I've had my hedgehog for three years, and I still can not figure out why he does this. (Video included)






Does anybody else have this problem with their hedgies?


----------



## DesireeM81 (Jun 14, 2014)

I wouldn't call that aggressive. However, some hedgehogs like to chew and tug on things. I have seen videos of hedgies tugging on fleece kind of like tug of war. 

My girl grabs my shirt and pulls. Probably some splatter from cooking dinner that she likes on it.
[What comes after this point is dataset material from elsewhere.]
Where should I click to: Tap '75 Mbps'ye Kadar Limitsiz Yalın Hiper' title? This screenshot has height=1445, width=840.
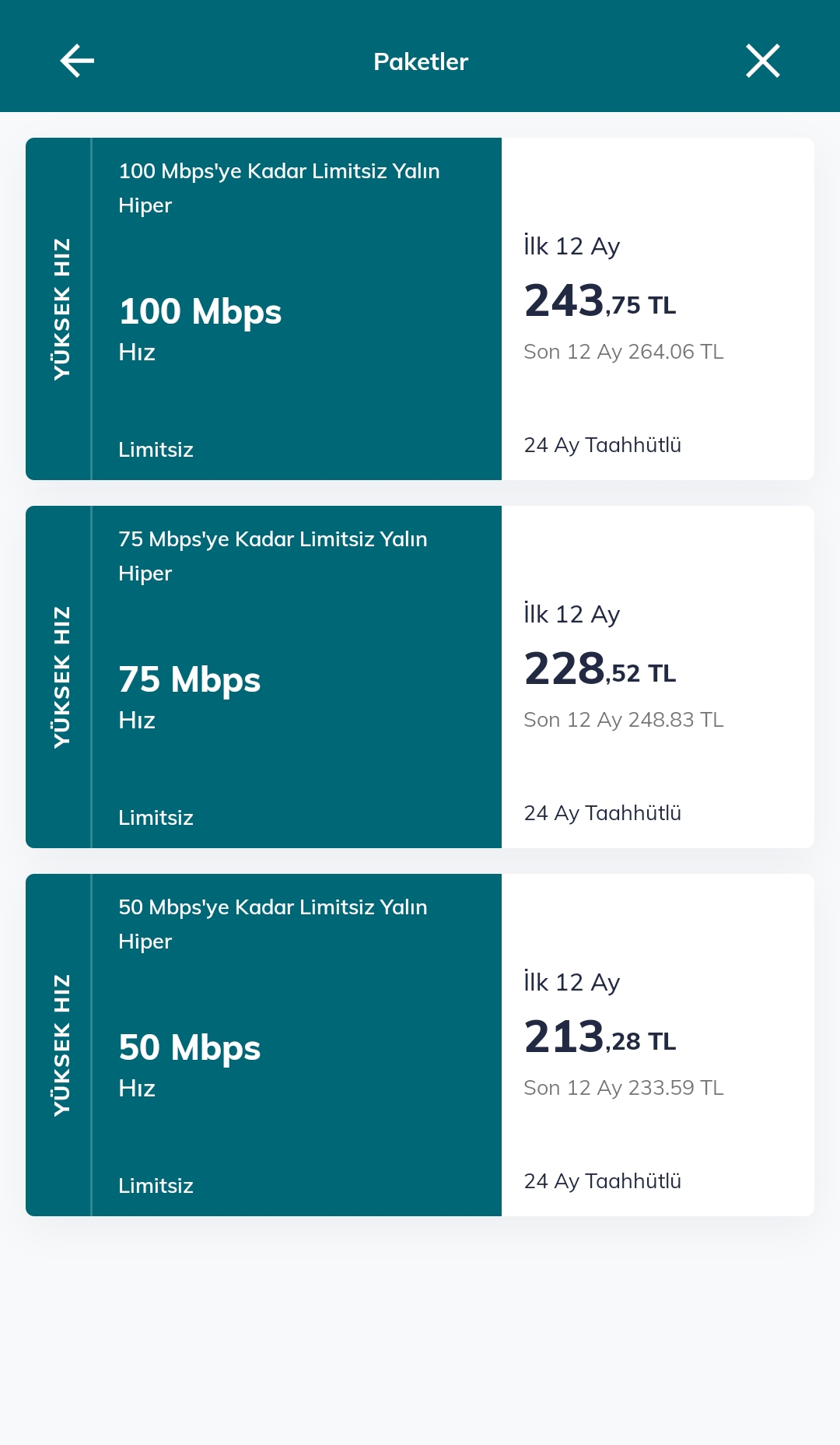(272, 556)
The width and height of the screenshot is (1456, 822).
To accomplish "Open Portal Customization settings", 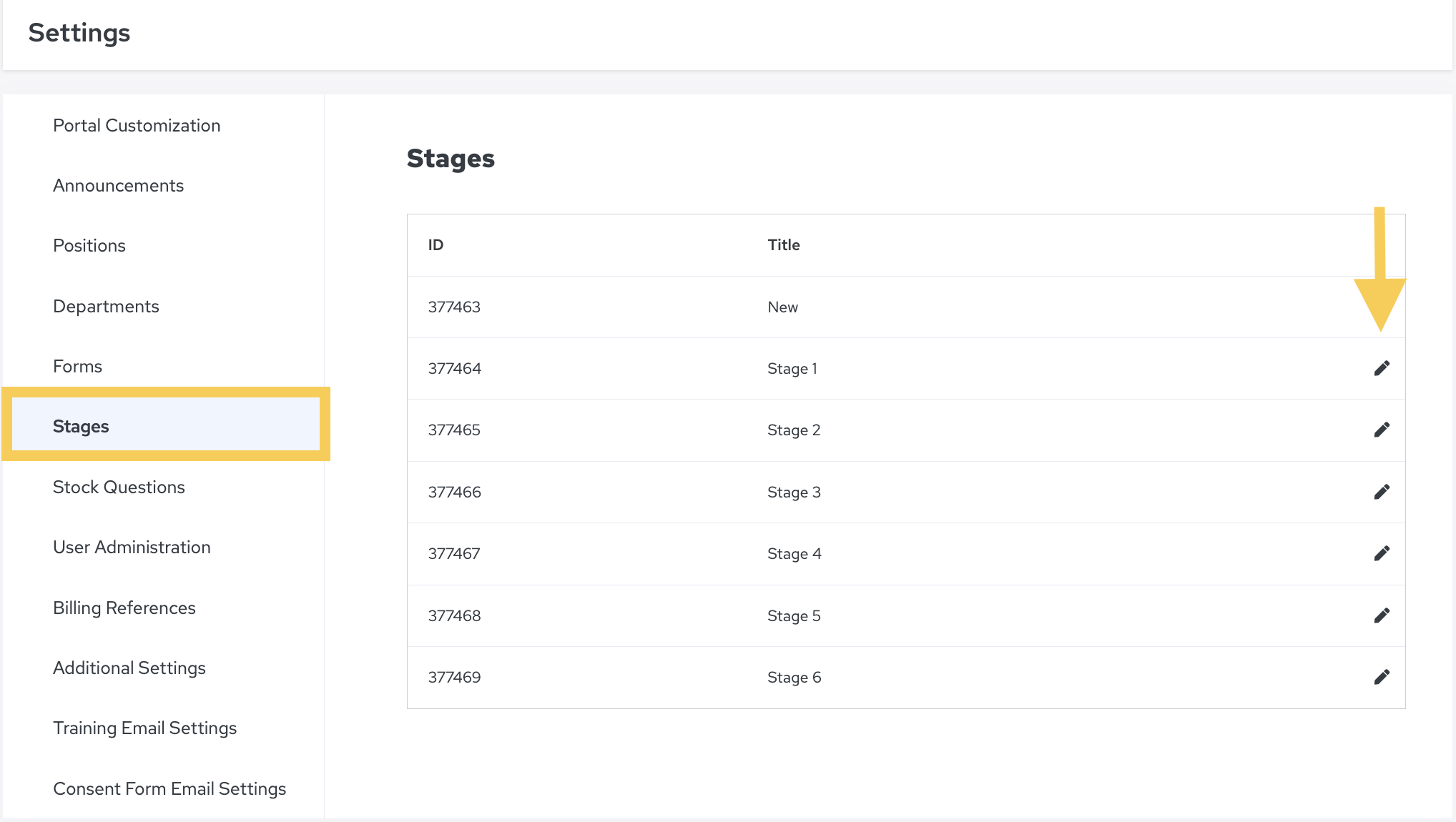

In the same way dogs play tug of war or shakes a stuffed animal, hedgehogs can exhibit the same behavior.


----------



## AlexLovesOlive (Jul 7, 2014)

Olive does the same thing, She sometimes anoints after too, I think she likes the fabric softener and detergent since all of her stuff is washed with Tide free and clear since you should not wash them with smelling stuff and softener ruins fleece lol... She does it with blankets, towels, and especially her crinkle tunnel


----------



## MomLady (Aug 14, 2010)

My Nara LOVES to chew on elastic--like the black elastic hair ties. My husband had a Kindle cover with an elastic band that she would bite and then let it snap back. She seemed to really like doing it. It is hilarious to watch. It might even help floss her teeth.

If she finds a stray paper towel, she'll grab it in her mouth and run away with it too. They sometimes remind me of toddlers. 

There have been people on here that their hedgie will chew their socks or hair. 
They have minds of their own!


----------